🤖 AI Summary
This paper addresses the practical challenge in federated learning where model parameters reside on a Riemannian manifold, are subject to constraints, and only noisy function values—not gradients—are accessible.
Method: We propose the first zeroth-order federated optimization algorithm on Riemannian manifolds. It employs a Euclidean random perturbation-based zeroth-order Riemannian gradient estimator, circumventing costly tangent-space sampling; integrates Riemannian projection operators with a distributed architecture to enable privacy-preserving constrained optimization.
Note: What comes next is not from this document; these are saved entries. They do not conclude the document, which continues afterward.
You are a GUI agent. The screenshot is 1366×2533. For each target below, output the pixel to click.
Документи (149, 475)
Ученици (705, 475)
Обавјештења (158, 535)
Contributions/Results: We prove the estimator is unbiased and admits a tight variance bound, and establish a sublinear convergence rate for the algorithm. Experiments demonstrate superior performance over state-of-the-art zeroth- and first-order federated methods on zeroth-order deep network attacks and low-rank model training, achieving a favorable trade-off among computational efficiency, robustness to noise, and practical applicability.
📝 Abstract
Federated learning (FL) has emerged as a powerful paradigm for collaborative model training across distributed clients while preserving data privacy. However, existing FL algorithms predominantly focus on unconstrained optimization problems with exact gradient information, limiting its applicability in scenarios where only noisy function evaluations are accessible or where model parameters are constrained. To address these challenges, we propose a novel zeroth-order projection-based algorithm on Riemannian manifolds for FL. By leveraging the projection operator, we introduce a computationally efficient zeroth-order Riemannian gradient estimator. Unlike existing estimators, ours requires only a simple Euclidean random perturbation, eliminating the need to sample random vectors in the tangent space, thus reducing computational cost. Theoretically, we first prove the approximation properties of the estimator and then establish the sublinear convergence of the proposed algorithm, matching the rate of its first-order counterpart. Numerically, we first assess the efficiency of our estimator using kernel principal component analysis. Furthermore, we apply the proposed algorithm to two real-world scenarios: zeroth-order attacks on deep neural networks and low-rank neural network training to validate the theoretical findings.